-- WORK TO BE COMPLETED --
What is needed is each line of the data below that holds the string "input".
=-=-=
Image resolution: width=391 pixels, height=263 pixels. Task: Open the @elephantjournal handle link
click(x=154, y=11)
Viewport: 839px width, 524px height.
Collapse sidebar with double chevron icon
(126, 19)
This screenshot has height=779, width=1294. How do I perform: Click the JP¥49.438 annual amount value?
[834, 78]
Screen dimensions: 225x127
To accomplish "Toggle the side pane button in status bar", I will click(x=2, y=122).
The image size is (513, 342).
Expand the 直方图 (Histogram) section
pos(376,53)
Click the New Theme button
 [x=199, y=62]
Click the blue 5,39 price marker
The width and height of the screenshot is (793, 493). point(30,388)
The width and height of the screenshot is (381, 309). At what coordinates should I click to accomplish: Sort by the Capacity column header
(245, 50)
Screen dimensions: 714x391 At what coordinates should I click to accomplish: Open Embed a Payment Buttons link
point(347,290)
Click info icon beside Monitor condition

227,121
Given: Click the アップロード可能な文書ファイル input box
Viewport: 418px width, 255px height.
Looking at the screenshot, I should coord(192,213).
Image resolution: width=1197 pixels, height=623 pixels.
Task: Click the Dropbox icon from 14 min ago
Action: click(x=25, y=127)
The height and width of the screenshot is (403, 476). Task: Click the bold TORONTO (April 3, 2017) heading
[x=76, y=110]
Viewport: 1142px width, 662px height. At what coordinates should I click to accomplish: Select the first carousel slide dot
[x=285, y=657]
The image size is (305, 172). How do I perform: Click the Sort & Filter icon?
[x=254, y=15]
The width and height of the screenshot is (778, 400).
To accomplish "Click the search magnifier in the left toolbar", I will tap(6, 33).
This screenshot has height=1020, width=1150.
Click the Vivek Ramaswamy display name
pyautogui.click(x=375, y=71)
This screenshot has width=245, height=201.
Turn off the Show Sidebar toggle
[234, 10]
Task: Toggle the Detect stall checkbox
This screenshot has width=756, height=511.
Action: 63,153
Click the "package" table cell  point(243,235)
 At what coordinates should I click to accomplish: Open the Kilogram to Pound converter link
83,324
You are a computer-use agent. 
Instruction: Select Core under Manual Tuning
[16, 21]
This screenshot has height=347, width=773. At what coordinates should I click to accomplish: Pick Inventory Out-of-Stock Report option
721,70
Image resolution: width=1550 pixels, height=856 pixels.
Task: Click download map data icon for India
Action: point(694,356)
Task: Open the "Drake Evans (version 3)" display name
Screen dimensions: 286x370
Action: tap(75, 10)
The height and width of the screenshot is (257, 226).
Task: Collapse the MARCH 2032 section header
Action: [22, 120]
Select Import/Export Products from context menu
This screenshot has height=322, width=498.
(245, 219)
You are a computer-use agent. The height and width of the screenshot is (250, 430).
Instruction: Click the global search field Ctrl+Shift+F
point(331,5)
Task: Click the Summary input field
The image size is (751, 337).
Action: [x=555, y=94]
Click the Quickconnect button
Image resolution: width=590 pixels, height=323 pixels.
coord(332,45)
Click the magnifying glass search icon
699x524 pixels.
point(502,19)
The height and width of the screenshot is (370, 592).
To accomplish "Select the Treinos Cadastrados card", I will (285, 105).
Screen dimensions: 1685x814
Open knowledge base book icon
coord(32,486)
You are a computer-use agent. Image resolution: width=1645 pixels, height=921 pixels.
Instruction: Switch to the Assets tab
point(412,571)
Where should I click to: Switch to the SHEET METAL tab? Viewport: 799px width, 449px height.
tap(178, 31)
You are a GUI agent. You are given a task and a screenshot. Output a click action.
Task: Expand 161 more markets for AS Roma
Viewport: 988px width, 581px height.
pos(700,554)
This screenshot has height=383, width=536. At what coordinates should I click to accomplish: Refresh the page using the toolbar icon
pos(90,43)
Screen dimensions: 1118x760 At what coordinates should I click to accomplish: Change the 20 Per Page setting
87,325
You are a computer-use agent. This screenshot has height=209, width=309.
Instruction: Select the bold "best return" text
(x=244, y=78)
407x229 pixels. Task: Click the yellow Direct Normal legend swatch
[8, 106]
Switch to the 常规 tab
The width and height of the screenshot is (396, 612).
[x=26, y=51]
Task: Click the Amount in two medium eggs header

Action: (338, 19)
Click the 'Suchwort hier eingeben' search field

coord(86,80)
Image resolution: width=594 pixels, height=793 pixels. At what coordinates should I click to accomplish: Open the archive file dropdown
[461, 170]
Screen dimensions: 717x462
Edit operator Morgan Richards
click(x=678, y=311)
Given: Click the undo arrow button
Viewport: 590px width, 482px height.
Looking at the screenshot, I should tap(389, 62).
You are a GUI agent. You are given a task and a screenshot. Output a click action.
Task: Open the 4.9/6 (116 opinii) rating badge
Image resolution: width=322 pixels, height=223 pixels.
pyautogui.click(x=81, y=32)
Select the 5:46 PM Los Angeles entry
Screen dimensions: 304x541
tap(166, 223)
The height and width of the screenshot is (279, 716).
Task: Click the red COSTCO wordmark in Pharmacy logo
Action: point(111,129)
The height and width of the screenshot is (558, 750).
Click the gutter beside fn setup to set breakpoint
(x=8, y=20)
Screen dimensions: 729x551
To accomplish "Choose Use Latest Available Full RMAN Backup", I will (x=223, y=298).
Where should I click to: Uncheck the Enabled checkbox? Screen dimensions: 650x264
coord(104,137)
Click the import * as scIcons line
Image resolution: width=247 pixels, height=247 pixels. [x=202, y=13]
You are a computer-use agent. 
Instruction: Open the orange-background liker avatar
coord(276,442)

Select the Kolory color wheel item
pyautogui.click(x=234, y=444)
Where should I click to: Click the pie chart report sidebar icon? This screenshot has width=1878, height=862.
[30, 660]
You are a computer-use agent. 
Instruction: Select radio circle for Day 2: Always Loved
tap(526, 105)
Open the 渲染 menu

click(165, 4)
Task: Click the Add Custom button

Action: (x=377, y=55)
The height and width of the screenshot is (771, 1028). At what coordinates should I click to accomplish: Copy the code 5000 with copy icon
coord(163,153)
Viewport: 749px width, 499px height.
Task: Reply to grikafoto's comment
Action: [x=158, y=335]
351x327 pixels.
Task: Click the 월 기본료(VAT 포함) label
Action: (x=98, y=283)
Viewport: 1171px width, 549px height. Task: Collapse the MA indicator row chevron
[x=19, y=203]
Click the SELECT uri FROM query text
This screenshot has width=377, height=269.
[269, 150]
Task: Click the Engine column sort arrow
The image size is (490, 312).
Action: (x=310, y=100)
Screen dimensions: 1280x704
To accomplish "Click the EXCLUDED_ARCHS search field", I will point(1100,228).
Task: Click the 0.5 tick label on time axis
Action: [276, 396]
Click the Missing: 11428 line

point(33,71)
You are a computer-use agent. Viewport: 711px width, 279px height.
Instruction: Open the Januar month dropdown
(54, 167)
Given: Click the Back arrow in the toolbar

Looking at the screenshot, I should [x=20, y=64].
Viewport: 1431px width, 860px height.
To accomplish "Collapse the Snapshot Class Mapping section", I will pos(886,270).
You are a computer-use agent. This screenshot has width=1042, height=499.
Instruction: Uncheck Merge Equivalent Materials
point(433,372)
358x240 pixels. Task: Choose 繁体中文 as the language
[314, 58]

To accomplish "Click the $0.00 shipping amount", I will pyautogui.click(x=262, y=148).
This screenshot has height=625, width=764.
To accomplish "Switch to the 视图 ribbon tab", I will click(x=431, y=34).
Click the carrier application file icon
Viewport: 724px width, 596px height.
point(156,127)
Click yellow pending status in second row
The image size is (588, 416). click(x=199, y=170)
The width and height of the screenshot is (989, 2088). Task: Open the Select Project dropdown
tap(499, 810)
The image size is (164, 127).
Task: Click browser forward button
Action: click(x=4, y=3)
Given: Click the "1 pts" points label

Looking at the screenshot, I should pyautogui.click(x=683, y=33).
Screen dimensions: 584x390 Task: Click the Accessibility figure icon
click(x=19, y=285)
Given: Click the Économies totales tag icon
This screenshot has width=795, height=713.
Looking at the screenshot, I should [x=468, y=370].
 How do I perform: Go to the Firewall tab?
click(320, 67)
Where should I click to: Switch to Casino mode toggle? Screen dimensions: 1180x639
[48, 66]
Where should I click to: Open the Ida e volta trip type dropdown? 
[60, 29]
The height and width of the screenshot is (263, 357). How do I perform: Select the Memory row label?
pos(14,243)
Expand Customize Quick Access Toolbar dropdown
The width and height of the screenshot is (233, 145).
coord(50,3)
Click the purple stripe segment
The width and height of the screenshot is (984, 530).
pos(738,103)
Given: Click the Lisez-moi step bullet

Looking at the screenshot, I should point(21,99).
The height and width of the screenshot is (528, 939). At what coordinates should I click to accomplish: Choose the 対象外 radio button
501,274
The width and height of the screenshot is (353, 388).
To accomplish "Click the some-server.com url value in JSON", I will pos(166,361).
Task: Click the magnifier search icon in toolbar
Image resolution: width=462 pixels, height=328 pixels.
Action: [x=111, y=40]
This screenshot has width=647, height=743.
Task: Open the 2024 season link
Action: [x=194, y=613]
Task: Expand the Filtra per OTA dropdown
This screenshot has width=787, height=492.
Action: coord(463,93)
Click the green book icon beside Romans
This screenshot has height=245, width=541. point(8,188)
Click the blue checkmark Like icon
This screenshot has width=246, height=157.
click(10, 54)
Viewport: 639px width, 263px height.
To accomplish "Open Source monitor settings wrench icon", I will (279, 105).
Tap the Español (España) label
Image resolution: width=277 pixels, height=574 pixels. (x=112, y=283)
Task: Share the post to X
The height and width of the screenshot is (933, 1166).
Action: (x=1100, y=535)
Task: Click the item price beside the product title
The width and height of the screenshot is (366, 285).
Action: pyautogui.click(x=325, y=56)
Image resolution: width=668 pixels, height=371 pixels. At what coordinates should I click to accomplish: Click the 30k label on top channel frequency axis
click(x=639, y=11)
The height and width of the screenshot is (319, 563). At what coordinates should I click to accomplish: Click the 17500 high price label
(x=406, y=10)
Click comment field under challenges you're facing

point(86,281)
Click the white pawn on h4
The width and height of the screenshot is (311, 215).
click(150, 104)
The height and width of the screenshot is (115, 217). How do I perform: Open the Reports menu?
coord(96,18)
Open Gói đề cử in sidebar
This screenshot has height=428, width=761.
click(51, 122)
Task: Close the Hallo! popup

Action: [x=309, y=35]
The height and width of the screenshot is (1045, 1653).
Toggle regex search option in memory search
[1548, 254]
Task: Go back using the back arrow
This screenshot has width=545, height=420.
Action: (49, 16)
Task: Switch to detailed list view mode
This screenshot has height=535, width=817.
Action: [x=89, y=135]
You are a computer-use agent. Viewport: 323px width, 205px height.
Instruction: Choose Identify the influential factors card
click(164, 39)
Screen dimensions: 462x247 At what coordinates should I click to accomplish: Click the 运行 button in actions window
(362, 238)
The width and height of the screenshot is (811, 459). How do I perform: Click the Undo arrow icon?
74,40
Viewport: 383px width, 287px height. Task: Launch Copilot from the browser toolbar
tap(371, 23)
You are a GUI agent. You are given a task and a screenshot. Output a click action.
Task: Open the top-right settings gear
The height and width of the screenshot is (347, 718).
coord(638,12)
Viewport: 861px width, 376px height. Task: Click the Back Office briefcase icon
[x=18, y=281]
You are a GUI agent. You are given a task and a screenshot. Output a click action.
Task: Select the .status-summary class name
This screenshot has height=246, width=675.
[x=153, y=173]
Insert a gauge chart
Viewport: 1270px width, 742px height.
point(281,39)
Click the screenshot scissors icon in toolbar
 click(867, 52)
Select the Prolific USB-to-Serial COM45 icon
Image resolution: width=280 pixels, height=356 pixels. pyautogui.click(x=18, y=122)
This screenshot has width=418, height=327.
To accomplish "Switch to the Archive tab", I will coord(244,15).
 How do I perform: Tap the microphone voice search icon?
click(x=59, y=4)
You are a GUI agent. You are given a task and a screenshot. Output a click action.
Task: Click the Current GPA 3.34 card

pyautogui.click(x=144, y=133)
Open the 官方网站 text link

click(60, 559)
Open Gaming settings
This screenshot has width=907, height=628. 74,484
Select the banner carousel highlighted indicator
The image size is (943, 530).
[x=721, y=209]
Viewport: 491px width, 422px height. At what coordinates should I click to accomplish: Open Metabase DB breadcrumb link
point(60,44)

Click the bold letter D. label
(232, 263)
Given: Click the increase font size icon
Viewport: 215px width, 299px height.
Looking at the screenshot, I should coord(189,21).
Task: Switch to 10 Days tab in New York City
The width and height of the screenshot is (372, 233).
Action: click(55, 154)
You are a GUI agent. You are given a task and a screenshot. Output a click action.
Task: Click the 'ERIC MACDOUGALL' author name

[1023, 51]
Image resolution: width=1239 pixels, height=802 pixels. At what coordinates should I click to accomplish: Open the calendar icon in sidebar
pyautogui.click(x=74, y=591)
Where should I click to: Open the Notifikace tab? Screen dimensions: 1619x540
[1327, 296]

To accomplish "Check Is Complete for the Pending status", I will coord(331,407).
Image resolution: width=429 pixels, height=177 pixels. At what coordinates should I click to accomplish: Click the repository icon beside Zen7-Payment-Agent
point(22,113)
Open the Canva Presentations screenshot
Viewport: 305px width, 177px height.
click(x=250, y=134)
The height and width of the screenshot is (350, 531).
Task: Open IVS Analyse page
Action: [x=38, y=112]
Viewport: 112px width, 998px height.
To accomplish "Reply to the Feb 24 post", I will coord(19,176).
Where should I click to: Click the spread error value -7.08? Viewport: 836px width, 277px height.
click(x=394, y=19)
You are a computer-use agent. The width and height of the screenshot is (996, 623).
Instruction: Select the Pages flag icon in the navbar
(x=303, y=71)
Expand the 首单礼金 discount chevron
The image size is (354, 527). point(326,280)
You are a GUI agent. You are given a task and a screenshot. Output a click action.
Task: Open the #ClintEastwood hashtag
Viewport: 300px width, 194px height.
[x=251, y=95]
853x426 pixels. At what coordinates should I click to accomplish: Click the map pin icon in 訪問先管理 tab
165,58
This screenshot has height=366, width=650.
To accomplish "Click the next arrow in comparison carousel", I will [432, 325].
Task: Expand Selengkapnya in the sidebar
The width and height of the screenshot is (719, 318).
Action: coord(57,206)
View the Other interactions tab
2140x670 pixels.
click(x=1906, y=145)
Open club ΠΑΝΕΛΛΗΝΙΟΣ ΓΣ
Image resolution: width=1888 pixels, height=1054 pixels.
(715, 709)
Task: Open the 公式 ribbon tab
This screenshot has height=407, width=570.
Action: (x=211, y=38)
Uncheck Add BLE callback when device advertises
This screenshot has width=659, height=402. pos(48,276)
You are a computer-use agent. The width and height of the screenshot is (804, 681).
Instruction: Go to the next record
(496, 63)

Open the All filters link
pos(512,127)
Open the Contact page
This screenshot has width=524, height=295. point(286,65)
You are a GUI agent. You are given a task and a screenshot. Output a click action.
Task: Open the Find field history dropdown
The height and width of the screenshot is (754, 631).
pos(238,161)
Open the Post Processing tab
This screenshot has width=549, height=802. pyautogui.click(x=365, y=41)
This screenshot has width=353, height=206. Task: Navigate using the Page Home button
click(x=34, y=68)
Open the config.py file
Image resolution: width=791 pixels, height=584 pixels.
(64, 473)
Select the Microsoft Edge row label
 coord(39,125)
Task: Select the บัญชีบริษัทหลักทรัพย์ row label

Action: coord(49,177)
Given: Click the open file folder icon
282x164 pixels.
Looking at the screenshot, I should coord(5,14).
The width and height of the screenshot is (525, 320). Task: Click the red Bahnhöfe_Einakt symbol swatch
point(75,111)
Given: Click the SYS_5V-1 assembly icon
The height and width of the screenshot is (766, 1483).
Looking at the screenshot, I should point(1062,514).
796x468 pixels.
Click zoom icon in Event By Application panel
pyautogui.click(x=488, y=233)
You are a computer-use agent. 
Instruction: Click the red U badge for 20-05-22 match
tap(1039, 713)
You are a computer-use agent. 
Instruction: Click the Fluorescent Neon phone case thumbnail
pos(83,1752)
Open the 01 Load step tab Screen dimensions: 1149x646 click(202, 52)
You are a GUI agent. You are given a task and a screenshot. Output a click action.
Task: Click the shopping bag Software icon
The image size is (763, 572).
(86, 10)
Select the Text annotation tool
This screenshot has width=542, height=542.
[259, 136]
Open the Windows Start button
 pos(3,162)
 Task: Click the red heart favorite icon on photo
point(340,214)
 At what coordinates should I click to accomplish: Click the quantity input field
=-=-=
-- RESPONSE TO THIS EXERCISE --
Given: Click the アップロード可能な文書ファイル input box
Task: Click the Summary input field
 At what coordinates should I click to accomplish: Click the quantity input field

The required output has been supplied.